In the listing that follows, count every line holding the word "field" and give only the count.
(DATASET EXCERPTS)
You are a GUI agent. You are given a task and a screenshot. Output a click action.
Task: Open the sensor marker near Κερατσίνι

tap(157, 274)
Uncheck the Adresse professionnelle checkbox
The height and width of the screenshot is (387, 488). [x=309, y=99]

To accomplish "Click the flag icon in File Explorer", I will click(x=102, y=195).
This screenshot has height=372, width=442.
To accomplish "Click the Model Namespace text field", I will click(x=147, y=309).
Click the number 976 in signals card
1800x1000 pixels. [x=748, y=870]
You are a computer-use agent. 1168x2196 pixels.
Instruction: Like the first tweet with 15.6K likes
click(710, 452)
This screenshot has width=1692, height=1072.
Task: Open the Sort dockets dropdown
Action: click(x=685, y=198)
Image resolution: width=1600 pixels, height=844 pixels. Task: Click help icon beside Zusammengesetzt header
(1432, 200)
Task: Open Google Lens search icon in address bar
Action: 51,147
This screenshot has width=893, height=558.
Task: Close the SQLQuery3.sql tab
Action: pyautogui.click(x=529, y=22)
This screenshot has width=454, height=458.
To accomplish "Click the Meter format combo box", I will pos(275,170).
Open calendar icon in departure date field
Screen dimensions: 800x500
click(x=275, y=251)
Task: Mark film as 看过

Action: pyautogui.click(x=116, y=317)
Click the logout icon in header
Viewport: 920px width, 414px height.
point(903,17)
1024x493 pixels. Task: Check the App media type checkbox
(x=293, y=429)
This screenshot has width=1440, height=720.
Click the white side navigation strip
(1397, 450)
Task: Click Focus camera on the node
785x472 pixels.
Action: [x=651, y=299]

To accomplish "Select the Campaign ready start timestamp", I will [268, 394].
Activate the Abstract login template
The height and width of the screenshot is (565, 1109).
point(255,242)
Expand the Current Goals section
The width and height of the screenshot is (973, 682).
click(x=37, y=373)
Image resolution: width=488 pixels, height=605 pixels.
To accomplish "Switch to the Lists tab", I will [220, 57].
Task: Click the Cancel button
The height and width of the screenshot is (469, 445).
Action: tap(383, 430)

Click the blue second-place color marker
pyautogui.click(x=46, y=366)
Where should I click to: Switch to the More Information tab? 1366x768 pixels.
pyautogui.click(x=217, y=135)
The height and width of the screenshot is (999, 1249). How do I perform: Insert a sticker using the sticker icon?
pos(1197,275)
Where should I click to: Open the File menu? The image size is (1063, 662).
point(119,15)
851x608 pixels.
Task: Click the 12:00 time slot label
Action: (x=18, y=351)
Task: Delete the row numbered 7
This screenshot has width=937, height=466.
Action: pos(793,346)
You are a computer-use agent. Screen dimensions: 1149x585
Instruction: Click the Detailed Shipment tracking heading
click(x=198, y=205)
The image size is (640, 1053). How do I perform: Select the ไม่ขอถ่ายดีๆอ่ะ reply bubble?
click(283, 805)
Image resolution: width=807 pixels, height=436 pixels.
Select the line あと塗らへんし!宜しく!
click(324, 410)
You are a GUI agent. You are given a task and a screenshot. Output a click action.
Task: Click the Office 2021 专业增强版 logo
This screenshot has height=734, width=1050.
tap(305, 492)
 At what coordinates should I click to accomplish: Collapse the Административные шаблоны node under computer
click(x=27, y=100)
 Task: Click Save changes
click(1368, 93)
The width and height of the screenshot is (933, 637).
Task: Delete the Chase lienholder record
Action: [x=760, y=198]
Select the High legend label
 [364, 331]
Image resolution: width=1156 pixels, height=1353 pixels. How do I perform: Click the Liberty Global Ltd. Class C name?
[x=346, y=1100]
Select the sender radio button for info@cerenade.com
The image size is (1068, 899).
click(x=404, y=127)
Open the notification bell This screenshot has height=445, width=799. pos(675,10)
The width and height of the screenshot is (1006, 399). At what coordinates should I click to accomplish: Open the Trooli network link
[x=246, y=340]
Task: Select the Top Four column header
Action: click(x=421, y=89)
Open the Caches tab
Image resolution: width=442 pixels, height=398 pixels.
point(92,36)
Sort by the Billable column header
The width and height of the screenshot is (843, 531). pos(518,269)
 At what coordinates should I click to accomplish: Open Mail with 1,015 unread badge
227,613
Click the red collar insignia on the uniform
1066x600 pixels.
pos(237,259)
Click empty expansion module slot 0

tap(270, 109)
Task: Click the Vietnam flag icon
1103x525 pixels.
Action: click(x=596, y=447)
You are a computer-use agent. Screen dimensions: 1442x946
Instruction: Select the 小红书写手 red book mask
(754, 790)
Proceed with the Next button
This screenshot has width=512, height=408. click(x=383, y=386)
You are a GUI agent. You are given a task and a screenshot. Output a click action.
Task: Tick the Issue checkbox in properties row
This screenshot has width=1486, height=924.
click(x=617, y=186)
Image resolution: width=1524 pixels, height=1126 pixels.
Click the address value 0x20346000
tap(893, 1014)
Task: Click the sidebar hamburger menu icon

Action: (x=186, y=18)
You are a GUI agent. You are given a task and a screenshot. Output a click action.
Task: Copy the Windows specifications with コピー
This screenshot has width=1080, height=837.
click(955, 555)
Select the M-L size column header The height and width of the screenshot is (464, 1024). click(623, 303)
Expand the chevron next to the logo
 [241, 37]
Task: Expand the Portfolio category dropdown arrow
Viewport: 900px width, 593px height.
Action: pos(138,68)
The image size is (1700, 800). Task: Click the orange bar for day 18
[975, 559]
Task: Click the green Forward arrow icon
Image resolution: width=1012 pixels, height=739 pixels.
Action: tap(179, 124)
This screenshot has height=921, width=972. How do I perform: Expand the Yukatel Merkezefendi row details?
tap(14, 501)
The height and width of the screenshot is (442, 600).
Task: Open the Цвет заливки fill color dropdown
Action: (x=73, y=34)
(End DATASET EXCERPTS)
◆ RESULT OF THE EXERCISE
2